*Instruction*
Print every row below word for word, but leave out the pictures.

*Extracted information*

★ ★ ★ ★ ★

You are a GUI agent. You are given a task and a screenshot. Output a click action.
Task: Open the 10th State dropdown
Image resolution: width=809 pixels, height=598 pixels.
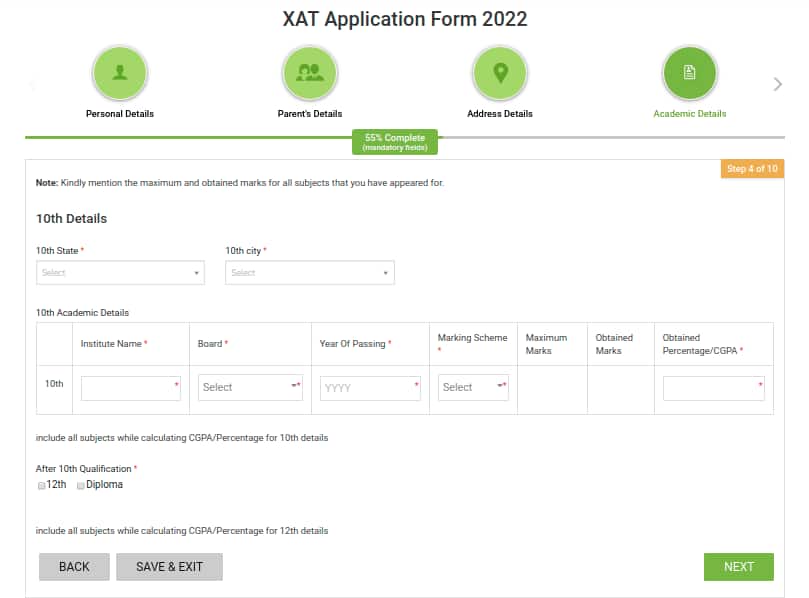tap(120, 272)
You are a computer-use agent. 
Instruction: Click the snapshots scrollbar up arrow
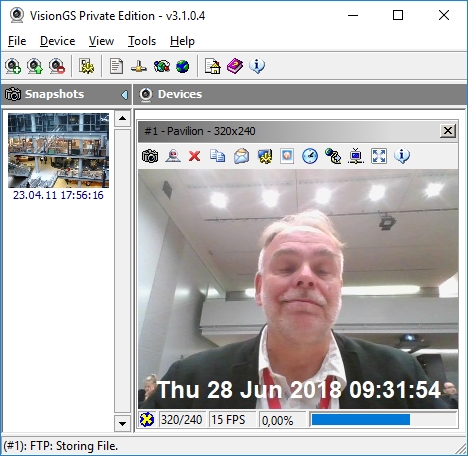point(122,118)
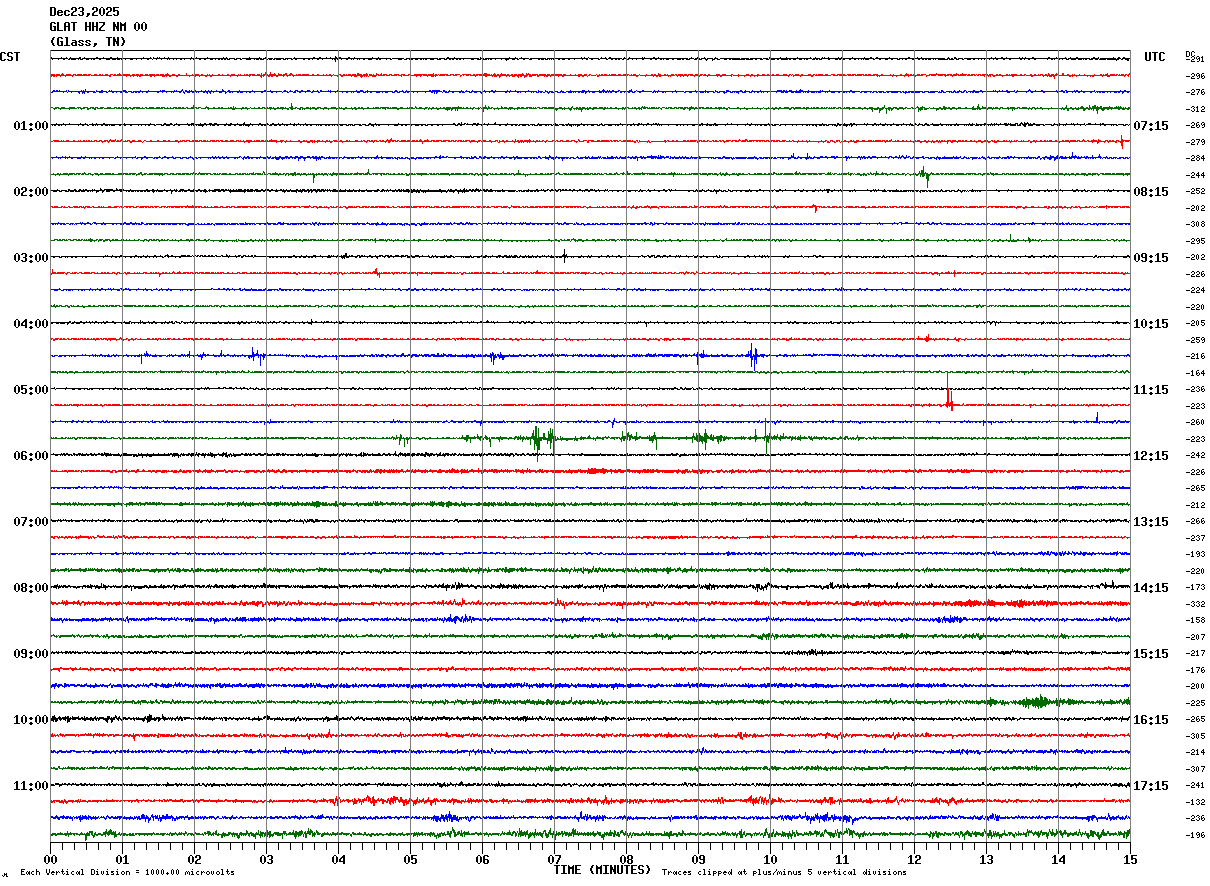
Task: Select the 16:15 UTC row label
Action: pos(1151,720)
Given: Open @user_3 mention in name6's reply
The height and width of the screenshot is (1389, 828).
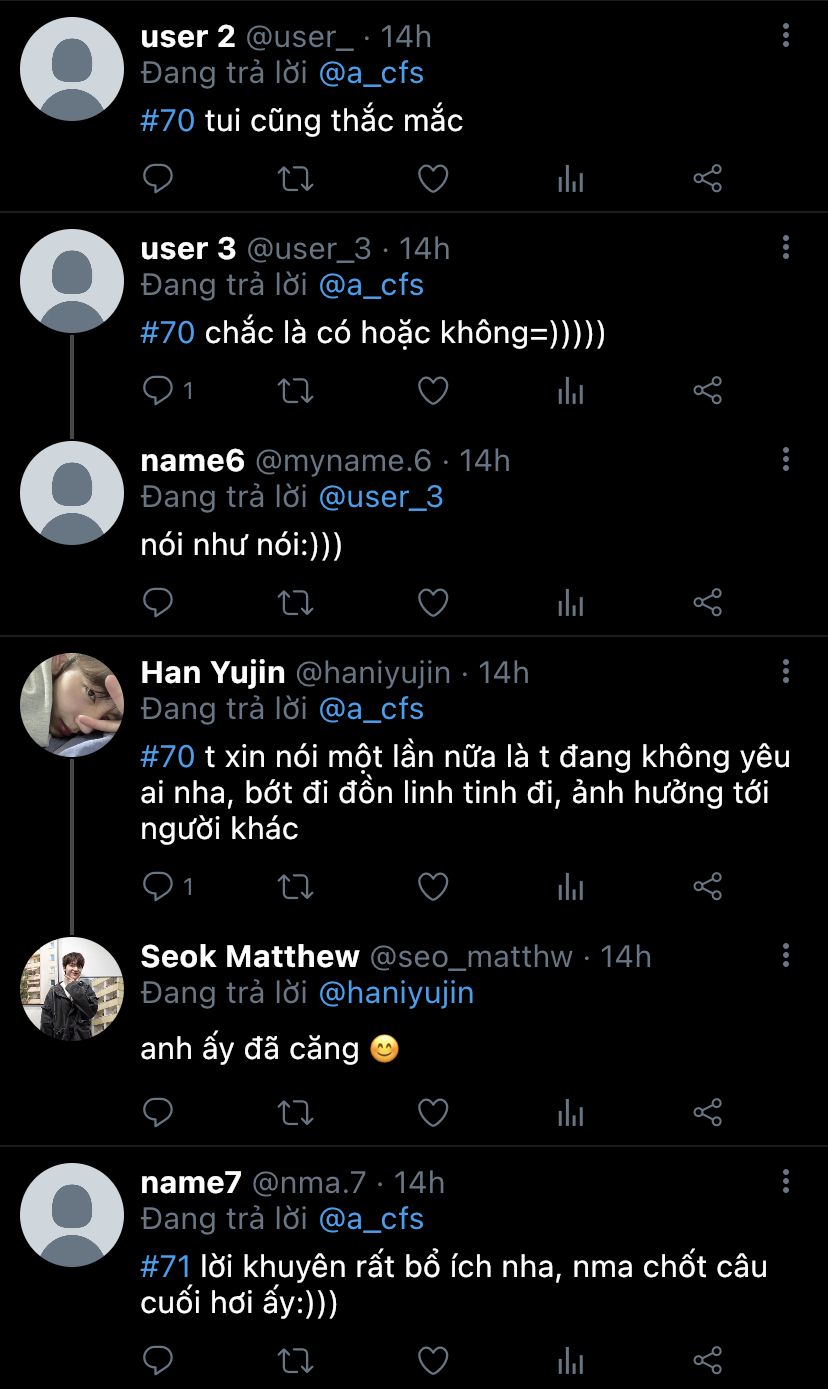Looking at the screenshot, I should 380,497.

★ ★ ★ ★ ★

*Exercise result*
You are a GUI agent. You are given a task and a screenshot. Output a click action.
Task: Open the 10th State dropdown
Image resolution: width=809 pixels, height=598 pixels.
tap(120, 272)
You are a computer-use agent. 
Instruction: Click the snapshots scrollbar up arrow
point(122,118)
Task: Select the 16:15 UTC row label
Action: pos(1151,720)
Given: Open @user_3 mention in name6's reply
The height and width of the screenshot is (1389, 828).
Looking at the screenshot, I should 380,497.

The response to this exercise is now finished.